Notons enfin que le terme « épinucléique », s’il s’était finalement imposé, aurait probablement évité l’équivocité problématique de celui d’« épigénétique ». En effet, la dimension contestataire de l’épigénétique, souvent tirée en épingle, vient aussi du fait que le préfixe « épi » semble sous-entendre (pour le grand-public, mais parfois aussi pour certains biologistes) un corps de connaissances qui se situeraient « au-delà » ou « au-dessus » de la génétique, en cours de dépassement. Une telle ambiguïté, régulièrement mise à profit par les tenants de la révolution de l’épigénétique [30], aurait été impossible si le terme de Lederberg – qui par ailleurs pose d’autres problèmes – avait prévalu.
Épilogue
Incontestablement, le concept d’épigénétique, comme étude des phénomènes d’hérédité cellulaire n’impliquant pas la séquence des nucléotides de l’ADN, n’est pas né des spéculations de Conrad Waddington mais de la génétique moléculaire elle-même. Dès que l’hérédité génétique fut théorisée comme la transmission d’une séquence, il apparut à certains que des mécanismes moléculaires d’un autre ordre – inconnaissables à l’époque – devaient permettre l’expression différentielle de l’information génétique. Étant donné la stabilité de la différenciation cellulaire, ces schémas de régulation devaient euxmêmes être relativement stables et héritables, au moins à l’échelle de quelques divisions. Il faut donc comprendre l’épigénétique comme un des rares cas dans l’histoire de la biologie où la théorie (ici celle de la biologie moléculaire) a produit une déduction nécessaire qui ne se vérifia sur un plan expérimental que près de quarante ans plus tard, au cours des années 1990. Ceci rend difficilement tenable les discours actuels qui font de l’épigénétique un savoir révolutionnaire qui serait en rupture avec les acquis de la génétique. Cela montre également que le concept d’épigénétique, malgré l’extrême hétérogénéité de ses emplois, n’est pas un terme sans valeur.

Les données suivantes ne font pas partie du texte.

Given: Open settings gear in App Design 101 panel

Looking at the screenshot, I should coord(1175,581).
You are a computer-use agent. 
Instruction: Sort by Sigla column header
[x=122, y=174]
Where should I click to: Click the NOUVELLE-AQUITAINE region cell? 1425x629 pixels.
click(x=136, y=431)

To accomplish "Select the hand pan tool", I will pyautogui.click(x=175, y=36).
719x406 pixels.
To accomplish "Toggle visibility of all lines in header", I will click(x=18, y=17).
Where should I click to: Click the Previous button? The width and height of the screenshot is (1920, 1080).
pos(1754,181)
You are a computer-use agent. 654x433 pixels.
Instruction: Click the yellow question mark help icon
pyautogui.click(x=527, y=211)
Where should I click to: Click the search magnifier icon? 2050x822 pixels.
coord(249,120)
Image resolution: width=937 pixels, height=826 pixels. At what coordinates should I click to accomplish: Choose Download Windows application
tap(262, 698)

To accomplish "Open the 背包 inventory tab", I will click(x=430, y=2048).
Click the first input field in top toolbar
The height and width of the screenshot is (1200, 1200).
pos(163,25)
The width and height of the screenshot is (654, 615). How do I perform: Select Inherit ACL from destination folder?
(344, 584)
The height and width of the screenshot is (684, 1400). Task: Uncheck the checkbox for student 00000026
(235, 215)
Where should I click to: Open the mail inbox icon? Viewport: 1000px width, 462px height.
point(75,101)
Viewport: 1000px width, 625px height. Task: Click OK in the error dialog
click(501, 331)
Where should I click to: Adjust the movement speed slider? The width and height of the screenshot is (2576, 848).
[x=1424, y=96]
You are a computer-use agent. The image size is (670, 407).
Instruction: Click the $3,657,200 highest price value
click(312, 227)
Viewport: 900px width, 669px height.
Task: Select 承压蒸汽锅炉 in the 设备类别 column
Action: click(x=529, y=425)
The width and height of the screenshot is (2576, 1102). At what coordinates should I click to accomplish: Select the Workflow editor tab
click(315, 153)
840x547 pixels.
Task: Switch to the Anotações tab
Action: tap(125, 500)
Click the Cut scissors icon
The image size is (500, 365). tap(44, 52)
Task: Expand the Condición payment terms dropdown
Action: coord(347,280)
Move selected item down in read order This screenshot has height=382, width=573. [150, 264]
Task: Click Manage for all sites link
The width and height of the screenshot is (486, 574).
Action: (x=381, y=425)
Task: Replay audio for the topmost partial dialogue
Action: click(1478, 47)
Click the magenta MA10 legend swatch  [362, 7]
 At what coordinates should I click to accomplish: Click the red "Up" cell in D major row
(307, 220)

Il désigne un authentique concept biologique, celui dont David Nanney et Joshua Lederberg ont dessiné, avec une préscience remarquable, les contours les plus significatifs.
Il ne faudrait pas pour autant penser que, étant donné ce qui fut accompli en 1958, la route fut ensuite un long fleuve tranquille. Dans les années 1960, la biologie moléculaire était une science constituée sur le plan théorique, mais très limitée sur le plan pratique. Durant une quinzaine d’années, les outils du génie génétique firent défaut à son développement. On ne put donc dans l’immédiat pas faire grand-chose de ces « mécanismes épigénétiques » qui étaient largement hors de portée. Dans la seconde moitié des années 1970, quand émergea l’idée que la méthylation des bases de l’ADN pourrait contrôler de manière stable l’expression de l’information génétique [31,32], les spéculations de David Nanney, Boris Ephrussi et Joshua Lederberg avaient été en partie oubliées. Le terme « épigénétique », dans ce contexte, ne fit un retour – d’abord très timide – qu’à la fin des années 1980, et en mettant à nouveau Conrad Waddington au premier plan (voir par exemple [33]) ! Ce qui ne fit rien pour simplifier ce qui s’était joué, du point de vue de la théorie biologique, avec l’essor de l’épigénétique.
Liens d’intérêt
L’auteur déclare n’avoir aucun lien d’intérêt concernant les données publiées dans cet article.
Le concept apparaît définitivement dans le texte beaucoup plus tardif de Robin Holliday, The Inheritance of Epigenetic Defects [33].